The parent of your img is now a grid cell (roughly) 50% of the total document width. Which will make your images only a quarter as wide as the document. Not what you want, I presume.

Therefore, I’d take another approach.

  • Either, you do not set the width of your two images at all in your MD and rely on the CSS to handle paragraphs with two images correctly.
  • or, you append a pseudo query string like ![](...?width=half) to your img URL and use a more specific selector in your CSS, like
    p:has(img[src$="width=half"]:nth-child(2))

Personally, I’d go for the first approach: less typing.
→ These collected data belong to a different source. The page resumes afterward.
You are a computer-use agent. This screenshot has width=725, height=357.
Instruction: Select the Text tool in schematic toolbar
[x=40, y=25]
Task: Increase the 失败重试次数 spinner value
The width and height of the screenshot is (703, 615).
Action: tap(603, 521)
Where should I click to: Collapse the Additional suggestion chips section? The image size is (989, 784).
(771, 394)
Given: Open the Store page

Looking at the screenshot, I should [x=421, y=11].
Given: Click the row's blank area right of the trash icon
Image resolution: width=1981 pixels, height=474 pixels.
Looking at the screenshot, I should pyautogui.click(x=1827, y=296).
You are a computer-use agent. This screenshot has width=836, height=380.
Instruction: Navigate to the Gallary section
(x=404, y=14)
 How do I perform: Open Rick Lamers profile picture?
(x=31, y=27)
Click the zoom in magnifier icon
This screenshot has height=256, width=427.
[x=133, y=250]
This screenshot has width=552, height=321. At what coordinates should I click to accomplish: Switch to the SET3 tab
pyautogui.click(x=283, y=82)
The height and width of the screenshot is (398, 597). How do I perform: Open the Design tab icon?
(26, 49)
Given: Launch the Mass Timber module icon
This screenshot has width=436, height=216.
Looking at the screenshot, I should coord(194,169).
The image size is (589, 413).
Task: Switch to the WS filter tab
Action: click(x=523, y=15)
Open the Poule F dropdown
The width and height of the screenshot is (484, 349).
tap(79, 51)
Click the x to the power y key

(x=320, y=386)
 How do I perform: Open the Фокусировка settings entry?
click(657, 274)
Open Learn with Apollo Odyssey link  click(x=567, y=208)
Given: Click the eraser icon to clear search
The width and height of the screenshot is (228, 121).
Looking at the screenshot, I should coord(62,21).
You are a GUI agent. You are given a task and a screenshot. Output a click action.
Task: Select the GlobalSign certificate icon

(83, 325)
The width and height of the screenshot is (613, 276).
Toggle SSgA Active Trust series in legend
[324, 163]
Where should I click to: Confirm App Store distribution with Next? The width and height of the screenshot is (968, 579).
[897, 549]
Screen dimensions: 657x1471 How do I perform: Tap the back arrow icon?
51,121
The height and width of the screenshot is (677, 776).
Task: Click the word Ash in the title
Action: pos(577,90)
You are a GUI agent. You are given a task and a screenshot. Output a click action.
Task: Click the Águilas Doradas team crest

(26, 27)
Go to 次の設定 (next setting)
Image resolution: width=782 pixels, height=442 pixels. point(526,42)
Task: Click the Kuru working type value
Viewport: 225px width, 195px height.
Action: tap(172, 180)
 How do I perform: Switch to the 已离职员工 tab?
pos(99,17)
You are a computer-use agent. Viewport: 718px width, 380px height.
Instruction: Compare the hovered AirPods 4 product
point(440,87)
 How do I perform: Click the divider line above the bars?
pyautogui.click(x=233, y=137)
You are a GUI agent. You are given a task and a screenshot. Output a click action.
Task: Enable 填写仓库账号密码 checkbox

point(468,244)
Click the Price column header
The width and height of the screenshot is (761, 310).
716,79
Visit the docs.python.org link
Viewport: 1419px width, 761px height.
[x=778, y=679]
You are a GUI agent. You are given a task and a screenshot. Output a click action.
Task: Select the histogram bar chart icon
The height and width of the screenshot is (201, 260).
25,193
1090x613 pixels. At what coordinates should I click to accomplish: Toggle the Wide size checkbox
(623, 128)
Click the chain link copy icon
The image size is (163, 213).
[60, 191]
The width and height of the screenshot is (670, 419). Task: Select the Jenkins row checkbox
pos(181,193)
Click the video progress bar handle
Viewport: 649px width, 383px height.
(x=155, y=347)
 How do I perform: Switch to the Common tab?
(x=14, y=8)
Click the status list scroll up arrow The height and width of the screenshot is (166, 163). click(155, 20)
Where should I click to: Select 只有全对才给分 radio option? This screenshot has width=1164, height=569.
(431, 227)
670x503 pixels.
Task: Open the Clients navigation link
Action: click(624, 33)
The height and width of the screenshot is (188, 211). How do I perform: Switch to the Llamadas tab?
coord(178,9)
And if you apply the same approach to three or four images by adding rules like

p:has(img:nth-child(3)) {
  display: grid
  grid-template-columns: repeat(3, 1fr);
  grid-gap: 0.2rem
}

etc, you can simply determine the outcome by how many images you put in a single paragraph (that is the conditio sine qua non: all images must be in the same line in the MD with an empty line before and after them).

Just take care of the ordering in the CSS: the rules must come in increasing number of children – first 2, then 3 and 4.

Edit
Well, I finished too early, and CSS is way cooler than one tends to think. There’s no need to fiddle around with the number of columns at all:

p:has(img:nth-child(2)) {
  grid-auto-columns: 1fr;
  grid-auto-flow: column;
  grid-gap: 0.2rem;
}

does everything automagically if it sees at least two images in a paragraph. A single rule to rule them all.

5 Likes

Thanks. It works perfectly, in DT. (The inline style element is for consistent testing in DT and DTTG)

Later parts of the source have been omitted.